Quoted passage:
Look - I knew the companies that sold puzzles, hand sanitizer, and masks were not going to be valued at their peak COVID levels and thankfully, so did most of those business owners. Those COVID-related sales and profitability increases were positive impacts on a business that had a very "one-timey" feel to them.
On the other hand, there were certainly businesses that had one-time negative impacts in 2020 due to shipping issues or shutdowns. We all read about those or saw them on the news. In my valuation world, those can be pretty easy to adjust back to normalcy by looking at previous years' margins or some other investment banking math wizardry.
The real trouble began when businesses got through 2020 and the first half of 2021 just fine. Or, heaven forbid, grew a little bit. This is the situation, surprisingly, that has buyers seriously shook.
If a company did just fine through the pandemic it could be because they had what buyers are calling a "COVID bump" - a positive impact from COVID, albeit not as positive as the puzzle or the hand sanitizer companies. Think of the companies that make coffee makers.

What to do:
a - List every product the passage on business valuation after COVID names.
b - Decide whether each statement agrees with the passage on business valuation after COVID, and quote the words that settle it: (i) The writer expected companies selling masks to be valued at their peak COVID levels. (ii) One-time negative impacts from 2020 can be fairly easy to adjust in a valuation. (iii) Buyers are seriously shaken by businesses that came through 2020 and the first half of 2021 fine.
c - Write the next part of the passage on business valuation after COVID, picking up after its last sentence.

Provided data:

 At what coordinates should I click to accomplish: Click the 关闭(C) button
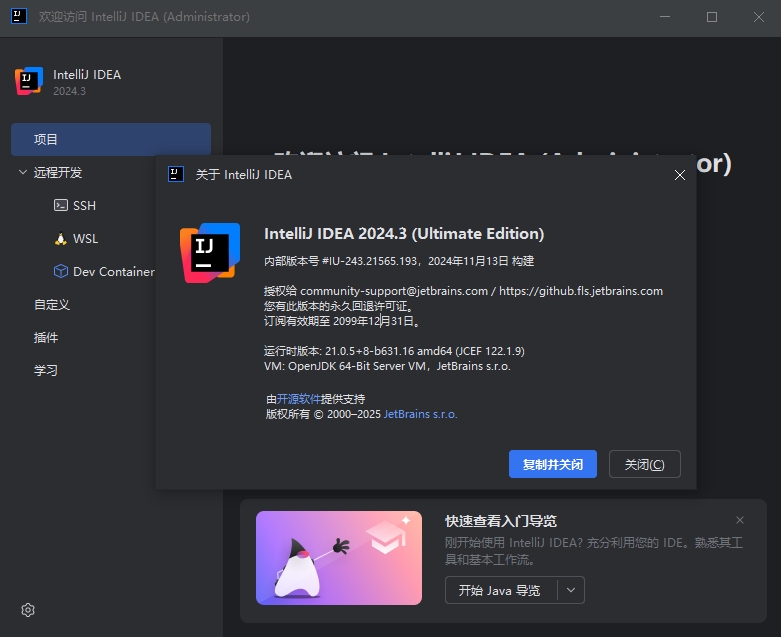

Answers to the tasks:
a - Puzzles, hand sanitizer, masks, coffee makers

b -
(i) No: "I knew the companies that sold puzzles, hand sanitizer, and masks were not going to be valued at their peak COVID levels"
(ii) Yes: "those can be pretty easy to adjust back to normalcy by looking at previous years' margins"
(iii) Yes: "This is the situation, surprisingly, that has buyers seriously shook."

c -
People spent more time at home. People decided they wanted to make coffee. People bought coffee makers in record numbers. More people decide they love coffee. They join coffee groups on Facebook. They have home offices now so they are going to drink coffee at home for the foreseeable future.
So now, let's say the coffee maker company is for sale. How much of the increase in sales and profitability was a COVID bump? How much will remain? You could certainly make an argument that people's newfound fascination with coffee could linger well past the pandemic and this new caffeine craze could last a long time.
Sellers, of course, will make the argument that this bean-fueled peak performance is the new normal and that buyers should value them at this level. Buyers are understandably cautious, but given that we are in an extremely aggressive market from a valuation perspective, they are being forced to be creative.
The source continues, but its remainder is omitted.